Fatigue and aches creating back in

Not creating I meant creeping... 

Hi Elizabeth, 

I'm not going to be much help, only to say I'm at the exact same stage as you at the moment, so I can certainly understand where you are coming from. I've gone from 50mg to 17.5 which I've been on for the last 2 weeks and I am not handling this dosage at all. I have both GCA and PMR so I'm confused as to whether my return of some symptoms are the result of a flare, withdrawal symptoms fro pred  reduction, or actual pred side effects as some of the things happening are new, as well as the return of a higher level of pain and loss of energy,difficulty walking far etc.  We have some absolute gems on here who will be able to steer you in the right direction. I'm sure it won't be long and we will both be back to battling along as best we can in our  journey as we live with managing this hiccup as best we can. X

I think I am similar to both of you.. kept getting stuck or worse from 5mg on.. had to go back up to 20mg  pred. again. Doc tried Actemra... seemed to help my PMR but worsen my RA as I got sclerotic tendons ,  also got extremely itchy hands and feet.  I'm now on  Cimzia,  much of the itchiness went away , but PMRis worse,  I am very uncomfortable with lower back, buttock and now hamstring / thigh soreness as well as neck, and ongoing headache though that is lessening.  It also seems to be causing water retention with heavy slightly swollen feet and calves, feeling dizzy and itchy.  Ice soaks have not helped much. I'm working on adjusting diet for water retention. I Don't know whether to get off Cimzia or try it longer.  So far only discomfort, side effects, and no less , actually worse PMR symptoms.  I see my doc tomorrow.

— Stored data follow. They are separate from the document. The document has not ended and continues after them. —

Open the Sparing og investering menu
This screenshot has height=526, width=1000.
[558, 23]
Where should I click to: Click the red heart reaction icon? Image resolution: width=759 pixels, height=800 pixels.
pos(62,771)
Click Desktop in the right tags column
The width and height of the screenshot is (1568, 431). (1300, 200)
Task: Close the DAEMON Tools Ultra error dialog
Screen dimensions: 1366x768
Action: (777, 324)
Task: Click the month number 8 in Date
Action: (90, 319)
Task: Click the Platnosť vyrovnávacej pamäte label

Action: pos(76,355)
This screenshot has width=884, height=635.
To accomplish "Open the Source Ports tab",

But like you I remain very active and usually do  best when I am,  but this last month, not so much.

Sorry this is Not helpful but does sound somewhat similar.  I'm thinking of asking doc to get off meds , all but pred... boost my pred and then do DSNS method of coming down.. thoughts?

Hi Elizabeth. While I was reducing I sometimes had this too. I had a very good dr who let me manage my reduction myself mainly. So if I had side effects I basically was told to go back to the dose I was comfortable on be patient then after a few weeks (4 usually) I could try again and it worked usually. However we are all so different. I am off Pref now (10 weeks) but another illness seems to have triggered my symptoms.

Good luck you need to find what works for you but the main advice is slowly slowly catch this monkey!

Pauline

Comparing yourself to others weakens your self esteem! Our symptoms vary from minute to minute and are totally beyond control. Tapering is a journey that requires patience which is not readily available to some of us. I am reducing 1 mg per week and went from 25-20mg so far. I also feel the slight return of pain in my shoulder to elbow area. I will see if it gets better or worse and modify Pred dose. I am learning from others on this site that there is no reward for martyrdom and drugs must be taken to relieve the pain. 

Stay in touch with progress or status even if it seems to be going backwards! 

If you  have to work, then it will take higher dose of pred to overcome PMR limitations.  Everyone is unique and you have to pay attention to your symptoms and how your body reacts to reduction. Latest study pointed out that average PMR "session" lasts 5+ years... How much difference does it make if you are on 12mg or 11mg in the time frame of 5-6 years? But it makes big difference in how you feel NOW.

Be nice to yourself and take enough pred to manage properly your PMR symptoms. It makes no sense to try to go "below" the threshold and suffer from symptoms or even worse cause flare. If 12 mg is what it takes, what difference does it make if you stay on 12 mg longer? except  you may feel better.  I think you get the point.